There was nothing very exciting about the voyage across the Pacific. There was hardly ever a, ship to be seen on all the broad expanse of water, and we sighted no land after the coast of Japan had disappeared until we saw the Golden Gate. We had the usual experience of living through an extra day in the calendar, and it was the source of much amusement on board. All vessels coming East, across the 180th meridian, add the extra day in order to equalize the time between the two hemispheres, and a number of our passengers were greatly concerned for fear that we would have two Sundays in one week. It happened, however, that we crossed the meridian on Saturday, and so we had the queer experience of going to bed on Saturday night, and rising again on Saturday morning, according to the ship's calendar.
The Extra Day
There was one dear old lady on board who insisted that there couldn't be two Saturdays in one week, and that the second one was in reality the Sabbath Day. She was horrified when she observed a game of quoits in progress on the deck. " You'll be sorry," she said, " when you reach San Francisco, and find that you were playing games on the Lord's Day."
During the rest of the voyage her calendar was all upset. According to her reckoning we held religious services on Monday, instead of on Sunday, and she insisted that we would reach San Francisco on a Tuesday. When she found by the newspapers that it was only Monday, after all, she hardly knew what to think, and probably she hasn't yet straightened the matter in her mind.
It was very easy for me to understand why the extra day was necessary. In crossing the Atlantic and in going through the Mediterranean and the Indian Ocean, the clock had been put forward about twenty minutes each night, while I was asleep. In this way I regularly lost a part of my sleeping-time. I figured that when I reached the Pacific I had about twenty-four hours due me in sleep, and I jokingly told the Quartermaster that I didn't expect to get out of bed on the extra day. But I worked as usual, and probably I will never regain the sleep that I lost.
We were all delighted to arrive in San Francisco, where everything is in such striking contrast to the scenes of the Orient. In the majestic harbor we looked upon a forest of masts ; tow-boats moving across the harbor, with great ships in their wake, like ants tugging at burdens thrice their size.
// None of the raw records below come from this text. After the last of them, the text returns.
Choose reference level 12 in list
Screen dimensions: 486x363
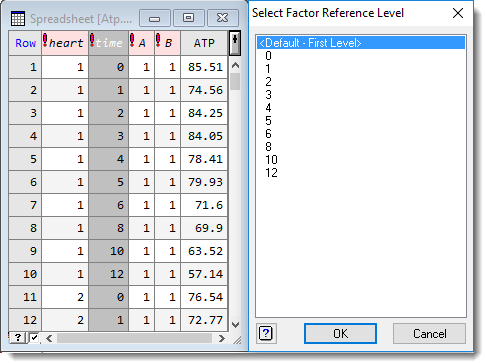point(271,173)
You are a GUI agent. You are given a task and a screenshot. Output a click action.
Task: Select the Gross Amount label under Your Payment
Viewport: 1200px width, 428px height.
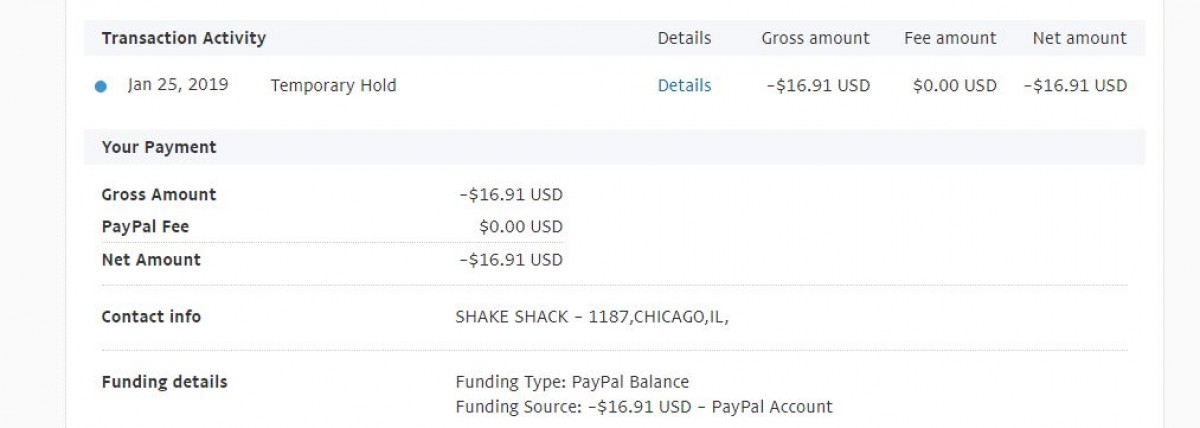point(159,194)
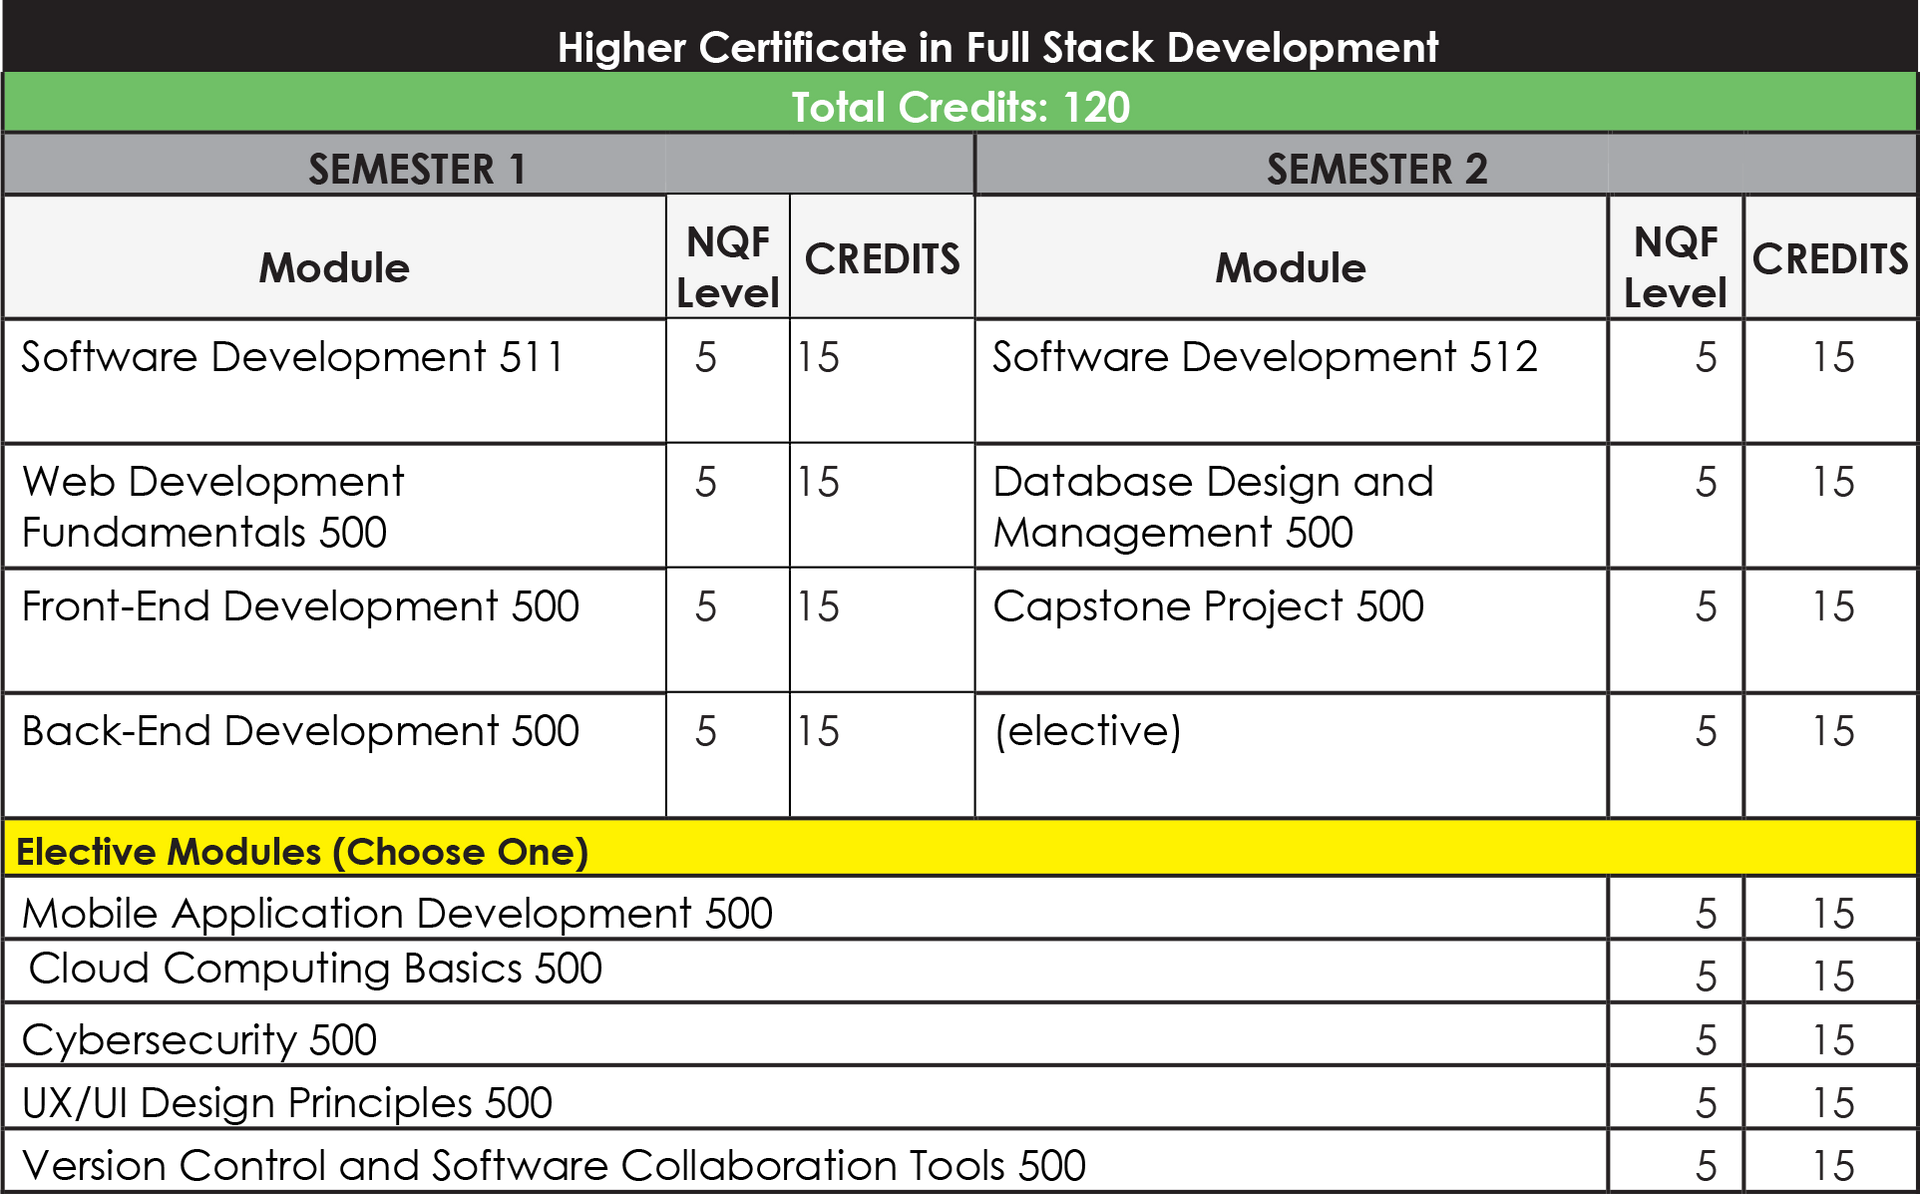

Before us was the great city spread over the hills, house above house, steeple beyond steeple; streets crowded with cars, coaches, drays, and alive with well-dressed, well-fed, happy human beings. School-children were housed in comfortable buildings, studying their lessons. The screaming of the locomotive echoed across the bay from Oakland. In this city were to be found all comforts and luxuries; we were back again in the land of law, religion and liberty. "There's nothing like it in all the world," said Timmie, as we stood together on the deck, viewing the scene before us. " Now that I'm back, you can bet I'm going to stay awhile."